Lately, I have been thinking a great deal about what health is to us all, and the times when it is challenged. It made me reflect on a time when I witnessed an uphill struggle for someone I truly care about, and how this in turn, changed my outlook with stress. I'm no stranger to it, having a disease that can present even when I haven't consumed any gluten. But seeing something so significant happening to someone who has no health conditions made me think again.
In 2017, I was summoned to help someone dear pack for their soul-searching trip to the other side of the world. Amongst the debris of all-weather retro clothing and the array of 'good luck' and 'congratulations' cards, it got me thinking about how far they had come since June of the previous year.
As we all have experienced from time to time, their previous year had been a particularly challenging one, and their body and mind had to weather a perfect storm of physical and mental hardships.
As a protective peer standing on the side line, desperately trying to convince them that "one day it won't be like this" it was a particularly trying time. It did, however, allow them to develop in a way I had never witnessed. Not just in terms of their maturity, attitude and determination to experience a potentially life-changing trip, but their overall well-being. Their Achilles Heel was their head, and when stress prevailed, headaches, insomnia, and in turn, a considerable seizure shook their world. This was the turning point for them, having never had a previous hospital admission or any major health issue. I was reminded that too often, we are trying to be someone we are not, we want to please everyone we can; and we ignore our own bodies and what it means to be truly happy. Inside and out.
The next few months brought more challenges due to the potential impact the seizure had for this person's future career, independence, and their opportunities to see the world. Luckily, a holistic Consultant Neurologist was involved, who pushed past the red tape approach of the GPs and recruiters acknowledging the person; not the incident. Some difficult conversations then took place with regard to "slowing down", "just being", and "not worrying so much".
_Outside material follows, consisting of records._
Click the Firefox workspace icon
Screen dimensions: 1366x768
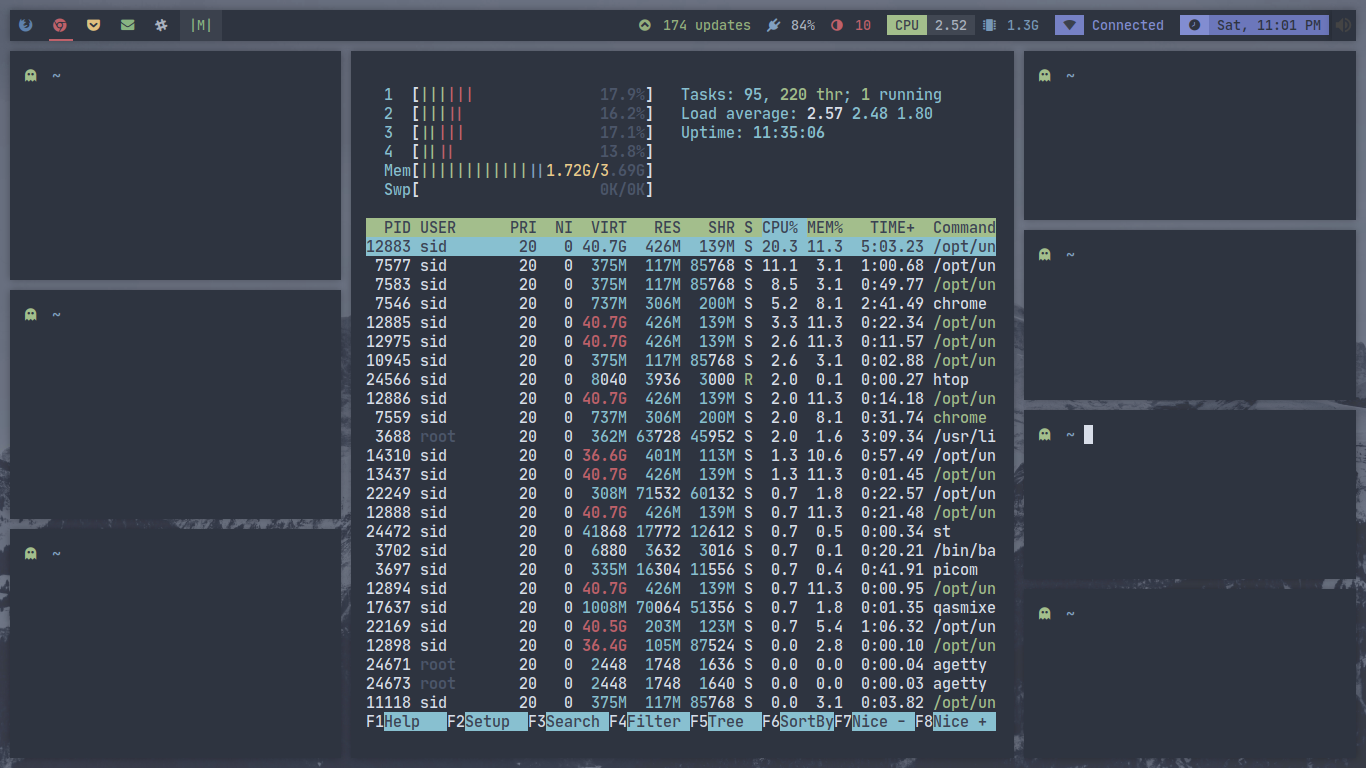[26, 25]
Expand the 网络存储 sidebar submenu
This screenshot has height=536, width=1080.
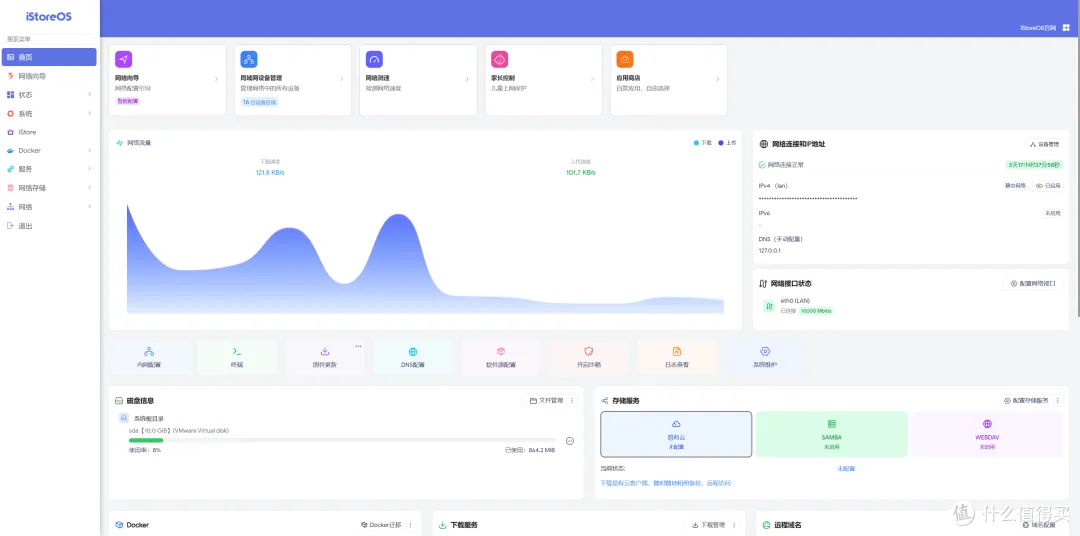coord(49,188)
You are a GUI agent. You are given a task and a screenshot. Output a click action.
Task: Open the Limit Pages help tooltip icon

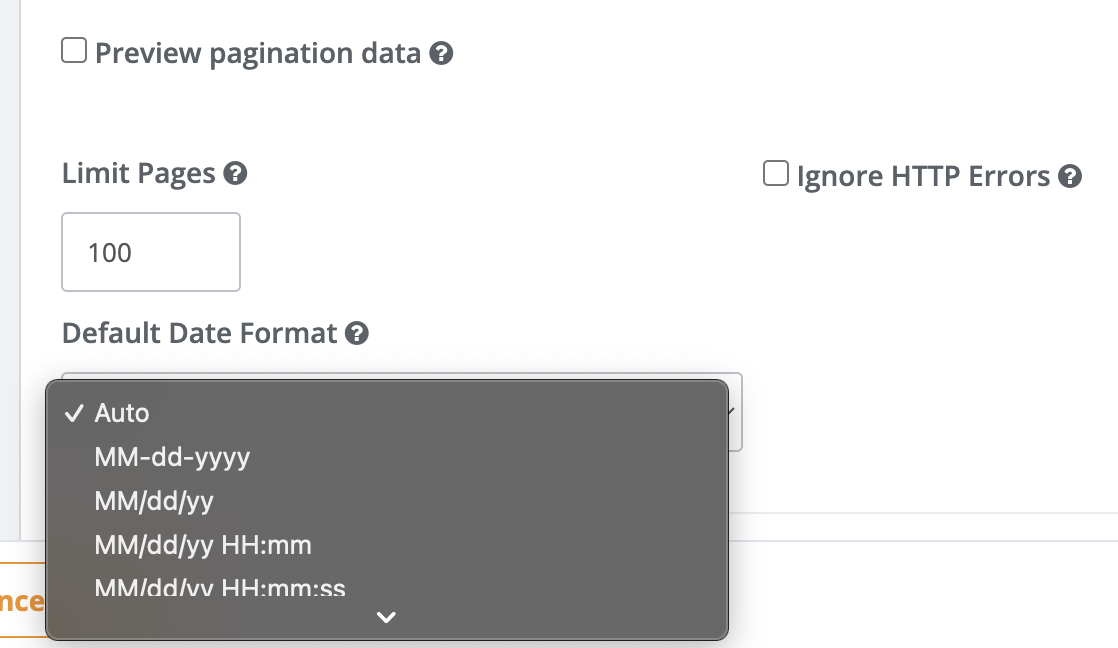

With an auto-immune disease, your body tells you exactly how it is, and sometimes, that can knock you completely off your feet. Whether it is what you are eating, or whether you are battling through one of the worst times of your life, you have to listen to what your body is telling you, look out for the warning signs of fatigue and strain, and top yourself up wherever possible; with whatever you think you need. As a therapist, I understand that this doesn't just extend to food and nutrition, it is about sleep, rest, routine balance, social time; essentially doing what makes YOU feel good.
I cannot stress how much this situation eventually impacted in a positive way, and we both now have a very different perspective on things. The eventual trip gave them everything they needed for their new chapter of well-being. They still have their wobbles, as do I. And as I am sure, many of us do.
What is particularly humbling is the positive effect of their career truly helping others, their devotion to fitness and clean eating, and new levels of physical strength and mental well-being. They now know the warning signs with their body's capacity, and it is vital that we know ours.
Coeliac disease like many auto immune conditions is so much more than not eating bread. I have to remind myself of the symptoms regularly in order to be kind to myself when I just don't feel right. Many people with more chronic conditions are struggling with peaks and troughs of symptoms and recovery and we need to be patient with them. Chronic Fatigue Sydrome, Diabetes and Chrons are linked to other autoimmune issues such as coeliac disease. We also need to be patient with ourselves, life just isn't that simple most of the time.
Even if you don't have an auto immune issue, look after your body, you only get one.